====== Input data

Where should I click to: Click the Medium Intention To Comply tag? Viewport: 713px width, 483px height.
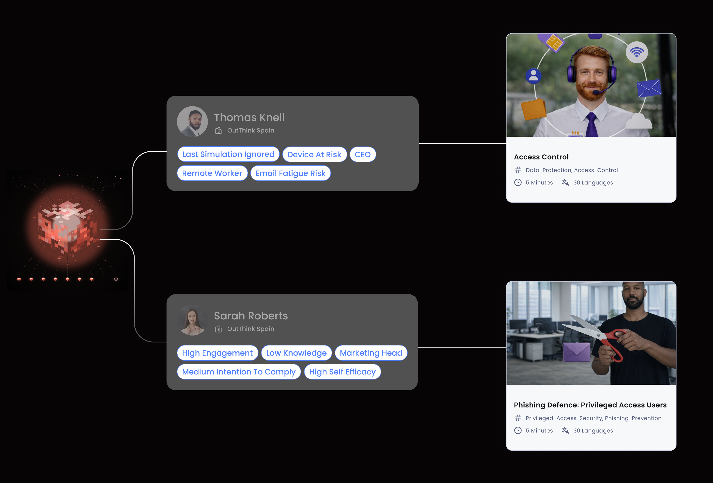pyautogui.click(x=239, y=372)
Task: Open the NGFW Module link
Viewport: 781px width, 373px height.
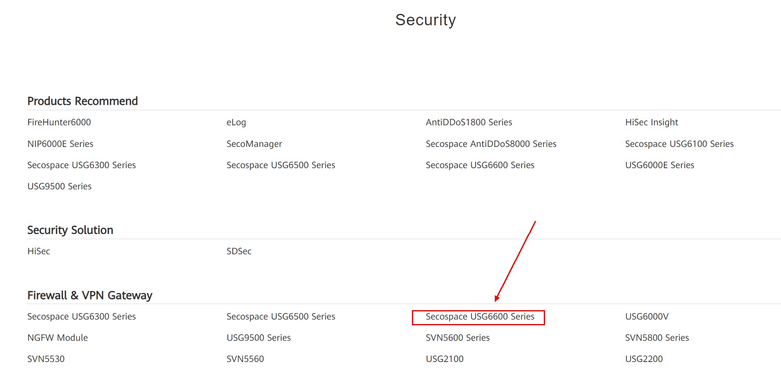Action: click(57, 337)
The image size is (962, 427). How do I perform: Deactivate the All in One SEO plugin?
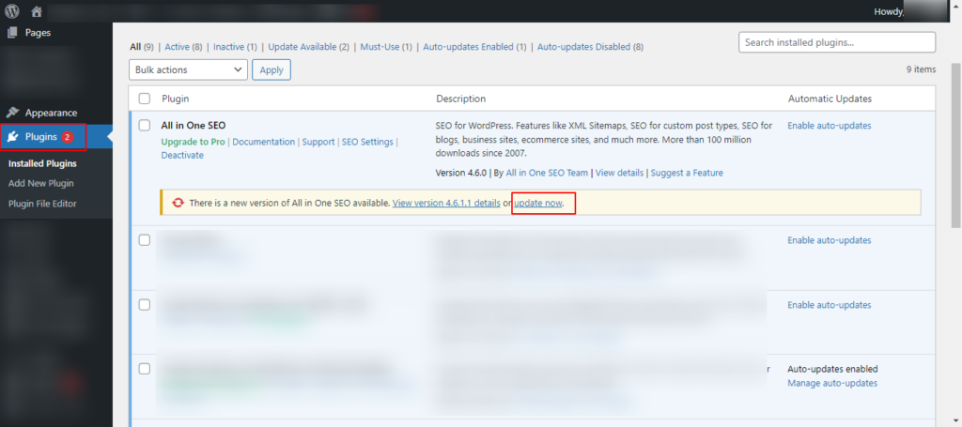point(182,156)
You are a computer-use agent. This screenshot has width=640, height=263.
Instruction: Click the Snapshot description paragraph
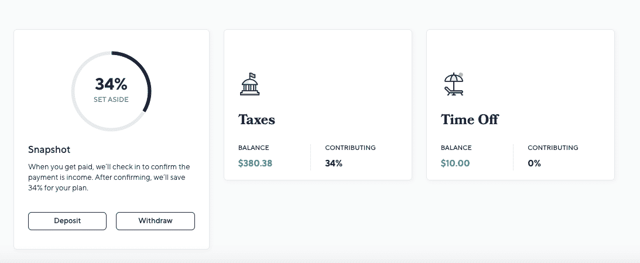click(109, 177)
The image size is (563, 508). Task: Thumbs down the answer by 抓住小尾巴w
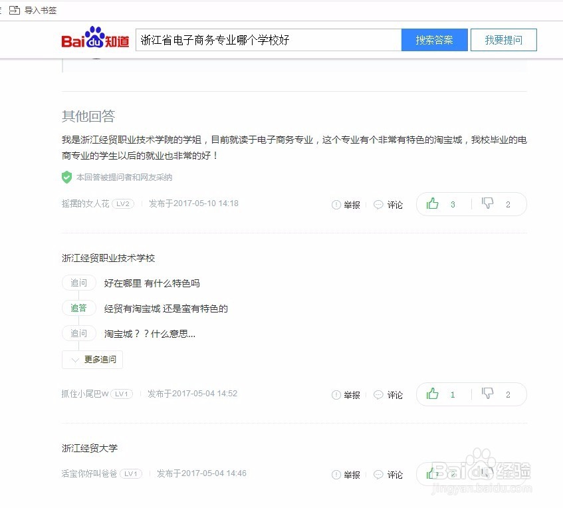(487, 394)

============

Copy all of the data word for word, and keep the pictures out of it.

→ **Exercise answer**
Where should I click to: Click the Medium Intention To Comply tag? Viewport: 713px width, 483px height.
pyautogui.click(x=239, y=372)
Task: Open the NGFW Module link
Viewport: 781px width, 373px height.
Action: click(57, 337)
The image size is (962, 427). How do I perform: Deactivate the All in One SEO plugin?
point(182,156)
You are a computer-use agent. This screenshot has width=640, height=263.
Instruction: Click the Snapshot description paragraph
click(109, 177)
The image size is (563, 508). Task: Thumbs down the answer by 抓住小尾巴w
(487, 394)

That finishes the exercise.